Some discovered they could now pick their own butts with remarkable efficiency. Others balled their freak hands into fists and clocked their weaker clan members with vicious combos. The fighters eventually evolved into Homo habilis. Yes, some believe our hands evolved to punch.
Over the next few hundred thousand years, our ancestors thumbs, along with bipedalism, stereoscopic vision, language, and infant cognition, ushered in progressive lines of ever more intelligent ancestors; Homo erectus, Homo heidelbergensis, and neanderthals.
Each subsequent line possessed higher intelligence brought forth by the necessity to use their inherited traits, including opposable thumbs, to their full potential.
Now, if this all seems convoluted, haphazard, and tossed together, you’re right. If you dig deep enough, you’ll find human evolution is just one big stupid mess. Futurama nailed it.

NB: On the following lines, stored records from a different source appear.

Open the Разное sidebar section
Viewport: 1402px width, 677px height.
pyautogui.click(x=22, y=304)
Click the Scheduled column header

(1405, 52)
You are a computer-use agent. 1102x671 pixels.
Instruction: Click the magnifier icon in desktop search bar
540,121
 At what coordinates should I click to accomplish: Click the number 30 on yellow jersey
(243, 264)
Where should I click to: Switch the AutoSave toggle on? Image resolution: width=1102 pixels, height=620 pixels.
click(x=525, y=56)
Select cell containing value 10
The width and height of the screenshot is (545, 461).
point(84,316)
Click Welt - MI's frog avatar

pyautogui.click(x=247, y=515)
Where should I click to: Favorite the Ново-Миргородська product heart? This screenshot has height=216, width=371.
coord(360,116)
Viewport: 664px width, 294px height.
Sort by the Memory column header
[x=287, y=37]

The Opposable in Opposable
Finally, to bring our discussion full circle and conclude this portion of the program, indulge me as I explain why I identify so much with all this pretty cool, convoluted horse shit.
You may have noticed the repeated use of the word ‘convoluted’. This is not by accident, its lifted from a review of Opposable.
The novel employs an odd mix of campy grotesquerie, self-referential gag humor, and convoluted SF concepts, which makes it alternately intriguing and incoherent.
Kirkus Reviews
_
Make no mistake, as mentioned above, I knew the dangers of addressing science in science fiction. And I tried to put in as many Besson-ish distractions as would allow.
But, there is no escaping science. It is a ruthless, unflinching mistress.
That being said, however, the concepts I felt most confident advancing were the mechanism (Tactical Opposing Opposable Thumbs (TOOTS)) and results (artificial punctuated quantum hyper-evolution) of expanding a feline’s mind.